# [EXCERPT]
Western Australia has introduced a controlled interstate border regime as it opens the state to Queensland, South Australia, Tasmania, Northern Territory and the Australian Capital Territory.
Interstate fly-in, fly out (FIFO) workers can now return home and enter the state.
They are required to undergo a health screening and temperature test on arrival at the Perth Airport and complete a declaration to confirm the absence of any COVID-19 symptoms in over 14 days.
Land arrivals will also be met at the border checkpoint for a health screening and pass declaration check.
Only travellers coming from “low risk” (and not “very low risk”) jurisdictions, such as Victoria and New South Wales, will be required to self-quarantine for 14 days and take a COVID-19 test on day 11.
Failures to follow these directions could incur penalties ranging from $1000 infringements to up to $50,000 fines for individuals.
“Based on the health advice, we are now at the next step of our journey to safely and sensibly transition from our hard border to a new controlled interstate border,” Western Australian Premier Mark McGowan said.

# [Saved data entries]
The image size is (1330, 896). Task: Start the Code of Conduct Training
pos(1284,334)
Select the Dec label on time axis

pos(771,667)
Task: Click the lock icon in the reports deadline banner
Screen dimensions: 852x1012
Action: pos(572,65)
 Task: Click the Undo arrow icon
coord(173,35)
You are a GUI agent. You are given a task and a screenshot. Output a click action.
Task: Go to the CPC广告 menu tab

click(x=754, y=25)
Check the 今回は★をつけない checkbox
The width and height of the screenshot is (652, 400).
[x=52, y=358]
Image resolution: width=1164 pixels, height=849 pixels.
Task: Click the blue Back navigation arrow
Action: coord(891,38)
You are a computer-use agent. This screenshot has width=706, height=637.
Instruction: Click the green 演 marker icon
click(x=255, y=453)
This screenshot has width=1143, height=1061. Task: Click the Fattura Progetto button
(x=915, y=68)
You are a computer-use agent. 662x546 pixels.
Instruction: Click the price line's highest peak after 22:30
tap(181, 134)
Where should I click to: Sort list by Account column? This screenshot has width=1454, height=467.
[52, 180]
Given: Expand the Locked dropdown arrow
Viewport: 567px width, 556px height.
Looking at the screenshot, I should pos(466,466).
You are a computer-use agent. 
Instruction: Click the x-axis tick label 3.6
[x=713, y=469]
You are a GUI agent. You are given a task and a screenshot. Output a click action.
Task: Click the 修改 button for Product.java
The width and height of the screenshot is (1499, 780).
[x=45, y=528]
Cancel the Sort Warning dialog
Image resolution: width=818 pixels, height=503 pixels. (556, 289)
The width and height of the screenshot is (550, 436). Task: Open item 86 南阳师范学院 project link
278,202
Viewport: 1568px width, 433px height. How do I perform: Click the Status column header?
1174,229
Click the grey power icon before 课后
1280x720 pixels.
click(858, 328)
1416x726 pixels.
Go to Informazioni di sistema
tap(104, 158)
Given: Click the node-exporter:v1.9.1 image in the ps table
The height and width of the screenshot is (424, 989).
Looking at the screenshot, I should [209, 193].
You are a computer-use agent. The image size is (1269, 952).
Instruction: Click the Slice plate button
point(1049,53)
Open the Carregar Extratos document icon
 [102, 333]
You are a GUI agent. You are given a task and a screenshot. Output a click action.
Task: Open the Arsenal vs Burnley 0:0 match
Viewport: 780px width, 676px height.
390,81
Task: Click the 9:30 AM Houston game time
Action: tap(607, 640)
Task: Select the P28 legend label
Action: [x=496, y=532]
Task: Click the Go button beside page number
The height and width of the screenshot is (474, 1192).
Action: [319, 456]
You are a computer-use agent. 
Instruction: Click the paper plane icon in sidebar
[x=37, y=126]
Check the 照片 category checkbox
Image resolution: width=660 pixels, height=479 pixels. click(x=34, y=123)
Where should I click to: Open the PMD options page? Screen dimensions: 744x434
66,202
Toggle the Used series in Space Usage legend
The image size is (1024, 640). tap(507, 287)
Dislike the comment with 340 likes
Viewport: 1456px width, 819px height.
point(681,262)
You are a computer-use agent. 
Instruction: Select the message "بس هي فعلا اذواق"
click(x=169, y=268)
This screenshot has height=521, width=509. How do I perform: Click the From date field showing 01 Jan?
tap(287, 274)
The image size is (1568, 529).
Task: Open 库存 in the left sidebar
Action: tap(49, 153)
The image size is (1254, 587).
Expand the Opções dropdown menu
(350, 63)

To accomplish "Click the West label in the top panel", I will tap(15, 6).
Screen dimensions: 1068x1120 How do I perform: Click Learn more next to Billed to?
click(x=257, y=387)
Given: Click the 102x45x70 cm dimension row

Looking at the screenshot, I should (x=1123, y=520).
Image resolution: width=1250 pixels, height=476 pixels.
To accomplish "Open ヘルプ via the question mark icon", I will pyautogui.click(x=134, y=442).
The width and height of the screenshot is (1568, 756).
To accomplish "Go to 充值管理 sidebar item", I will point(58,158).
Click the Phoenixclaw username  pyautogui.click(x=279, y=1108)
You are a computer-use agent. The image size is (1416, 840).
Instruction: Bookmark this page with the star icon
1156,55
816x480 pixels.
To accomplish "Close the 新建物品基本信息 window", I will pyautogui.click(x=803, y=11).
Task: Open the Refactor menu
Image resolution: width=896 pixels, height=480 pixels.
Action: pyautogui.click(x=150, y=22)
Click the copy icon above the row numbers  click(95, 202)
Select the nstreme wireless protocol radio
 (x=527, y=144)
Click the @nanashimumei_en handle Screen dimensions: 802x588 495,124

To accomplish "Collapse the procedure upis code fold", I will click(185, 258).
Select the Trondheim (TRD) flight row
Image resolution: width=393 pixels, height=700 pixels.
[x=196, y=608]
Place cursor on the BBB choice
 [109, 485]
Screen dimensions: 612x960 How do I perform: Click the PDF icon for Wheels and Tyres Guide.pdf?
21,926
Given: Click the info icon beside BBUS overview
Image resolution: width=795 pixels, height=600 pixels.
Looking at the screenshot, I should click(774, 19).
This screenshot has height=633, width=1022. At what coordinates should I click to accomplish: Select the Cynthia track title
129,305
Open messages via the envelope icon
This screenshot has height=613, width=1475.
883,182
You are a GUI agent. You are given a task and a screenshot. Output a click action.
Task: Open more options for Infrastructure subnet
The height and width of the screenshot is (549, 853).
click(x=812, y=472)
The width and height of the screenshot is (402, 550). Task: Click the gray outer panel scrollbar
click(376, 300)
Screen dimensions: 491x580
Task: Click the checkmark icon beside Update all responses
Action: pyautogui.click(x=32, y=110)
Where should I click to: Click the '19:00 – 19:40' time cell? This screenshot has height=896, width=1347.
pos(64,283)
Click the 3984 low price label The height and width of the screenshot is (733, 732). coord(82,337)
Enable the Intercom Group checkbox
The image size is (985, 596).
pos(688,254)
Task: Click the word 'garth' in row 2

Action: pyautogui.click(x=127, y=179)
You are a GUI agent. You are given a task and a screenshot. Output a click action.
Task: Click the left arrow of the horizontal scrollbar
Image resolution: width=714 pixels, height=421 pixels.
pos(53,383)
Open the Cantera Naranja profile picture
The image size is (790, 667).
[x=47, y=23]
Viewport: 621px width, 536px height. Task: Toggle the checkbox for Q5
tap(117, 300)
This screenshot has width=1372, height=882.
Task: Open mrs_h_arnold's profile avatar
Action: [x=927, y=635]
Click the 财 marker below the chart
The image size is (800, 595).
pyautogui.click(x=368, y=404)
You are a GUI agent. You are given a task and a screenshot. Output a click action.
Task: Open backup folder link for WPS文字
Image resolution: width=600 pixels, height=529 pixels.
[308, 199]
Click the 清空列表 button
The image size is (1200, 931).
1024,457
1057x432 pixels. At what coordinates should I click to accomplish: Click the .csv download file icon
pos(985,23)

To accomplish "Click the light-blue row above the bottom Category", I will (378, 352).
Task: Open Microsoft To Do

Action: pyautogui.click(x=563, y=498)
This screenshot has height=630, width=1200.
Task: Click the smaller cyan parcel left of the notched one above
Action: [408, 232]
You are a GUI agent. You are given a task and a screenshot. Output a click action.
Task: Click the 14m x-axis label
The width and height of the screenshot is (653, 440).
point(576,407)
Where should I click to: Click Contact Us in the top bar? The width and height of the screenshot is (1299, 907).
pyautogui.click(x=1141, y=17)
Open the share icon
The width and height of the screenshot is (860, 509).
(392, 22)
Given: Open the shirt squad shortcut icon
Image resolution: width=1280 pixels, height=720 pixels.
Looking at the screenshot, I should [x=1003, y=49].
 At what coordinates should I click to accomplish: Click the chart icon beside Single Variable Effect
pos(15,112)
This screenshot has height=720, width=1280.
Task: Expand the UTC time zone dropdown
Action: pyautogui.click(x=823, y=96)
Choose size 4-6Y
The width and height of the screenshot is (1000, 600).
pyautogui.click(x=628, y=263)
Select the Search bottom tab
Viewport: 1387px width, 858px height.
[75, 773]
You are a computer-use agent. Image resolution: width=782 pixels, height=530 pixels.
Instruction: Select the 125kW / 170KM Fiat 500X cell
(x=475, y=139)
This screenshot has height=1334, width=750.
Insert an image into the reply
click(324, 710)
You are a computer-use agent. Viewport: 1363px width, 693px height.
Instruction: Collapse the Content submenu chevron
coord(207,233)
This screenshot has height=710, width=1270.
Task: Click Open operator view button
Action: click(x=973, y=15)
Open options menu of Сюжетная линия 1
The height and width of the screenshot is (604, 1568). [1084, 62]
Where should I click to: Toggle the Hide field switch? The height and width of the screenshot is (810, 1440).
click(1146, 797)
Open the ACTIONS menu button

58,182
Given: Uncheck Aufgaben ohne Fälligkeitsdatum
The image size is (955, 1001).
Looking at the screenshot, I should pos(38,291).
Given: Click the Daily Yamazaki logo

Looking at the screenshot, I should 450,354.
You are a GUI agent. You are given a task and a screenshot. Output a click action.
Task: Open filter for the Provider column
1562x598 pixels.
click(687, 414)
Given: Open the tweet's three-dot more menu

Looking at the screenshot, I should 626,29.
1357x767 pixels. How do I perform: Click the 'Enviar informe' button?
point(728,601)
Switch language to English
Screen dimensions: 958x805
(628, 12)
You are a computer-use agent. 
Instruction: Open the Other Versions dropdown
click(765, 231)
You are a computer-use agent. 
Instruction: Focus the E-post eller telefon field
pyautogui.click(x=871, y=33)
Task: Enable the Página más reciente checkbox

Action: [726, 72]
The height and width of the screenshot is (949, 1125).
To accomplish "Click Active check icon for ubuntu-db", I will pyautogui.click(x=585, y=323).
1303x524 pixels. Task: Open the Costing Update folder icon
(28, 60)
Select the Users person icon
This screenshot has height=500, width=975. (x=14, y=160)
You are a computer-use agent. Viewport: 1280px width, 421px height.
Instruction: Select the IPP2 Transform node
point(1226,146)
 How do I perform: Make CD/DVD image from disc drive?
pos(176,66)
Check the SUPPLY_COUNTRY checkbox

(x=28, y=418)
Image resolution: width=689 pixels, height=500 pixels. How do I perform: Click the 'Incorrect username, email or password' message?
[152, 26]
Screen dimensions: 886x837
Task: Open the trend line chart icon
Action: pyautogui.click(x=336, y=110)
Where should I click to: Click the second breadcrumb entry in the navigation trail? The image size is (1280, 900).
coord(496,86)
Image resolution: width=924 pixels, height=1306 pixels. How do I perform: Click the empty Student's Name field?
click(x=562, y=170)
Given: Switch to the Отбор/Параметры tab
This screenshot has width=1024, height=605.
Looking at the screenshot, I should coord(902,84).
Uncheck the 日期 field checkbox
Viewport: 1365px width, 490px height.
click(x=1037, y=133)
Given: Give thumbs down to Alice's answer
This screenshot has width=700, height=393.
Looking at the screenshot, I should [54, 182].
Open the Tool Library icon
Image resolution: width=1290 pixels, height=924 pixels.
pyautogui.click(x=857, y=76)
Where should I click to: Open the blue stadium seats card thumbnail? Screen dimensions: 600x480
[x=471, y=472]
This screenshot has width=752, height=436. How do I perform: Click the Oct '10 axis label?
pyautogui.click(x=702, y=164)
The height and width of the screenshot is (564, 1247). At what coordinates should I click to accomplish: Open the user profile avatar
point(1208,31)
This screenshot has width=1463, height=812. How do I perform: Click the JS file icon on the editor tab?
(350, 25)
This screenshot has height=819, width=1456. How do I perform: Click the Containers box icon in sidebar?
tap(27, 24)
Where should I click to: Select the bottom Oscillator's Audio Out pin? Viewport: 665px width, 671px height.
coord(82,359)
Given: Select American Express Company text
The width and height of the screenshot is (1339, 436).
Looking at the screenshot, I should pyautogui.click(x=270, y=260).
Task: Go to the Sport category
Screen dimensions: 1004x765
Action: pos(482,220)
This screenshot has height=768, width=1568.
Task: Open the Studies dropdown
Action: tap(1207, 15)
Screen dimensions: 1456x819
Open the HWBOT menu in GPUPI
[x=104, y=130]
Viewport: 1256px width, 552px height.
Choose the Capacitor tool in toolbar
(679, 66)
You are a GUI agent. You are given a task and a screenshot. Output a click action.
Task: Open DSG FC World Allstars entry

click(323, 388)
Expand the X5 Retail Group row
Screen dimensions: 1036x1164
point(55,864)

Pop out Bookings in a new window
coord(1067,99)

# [QUESTIONS]
- 1) In the Western Australia border article, where do interstate FIFO workers undergo a health screening and temperature test on arrival?
- 2) Carry on the Western Australia border article past its final paragraph.
None of these items is needed.

# [ANSWER SET]
- 1) At Perth Airport.

- 2)
“For more than seven months Western Australia has been isolated from the rest of the country, as we protected our community from COVID-19 and emerged from our own restrictions safely, inside our island within an island.
“We are following the public health advice and taking safe, steady and sensible steps to cautiously replace our hard border with a new controlled border.”
A 14-day rolling average of less than five community cases per day will be required before Western Australia progresses to the new border controls.
A two-square-metre social distancing rule and remote Aboriginal community restrictions will remain in place.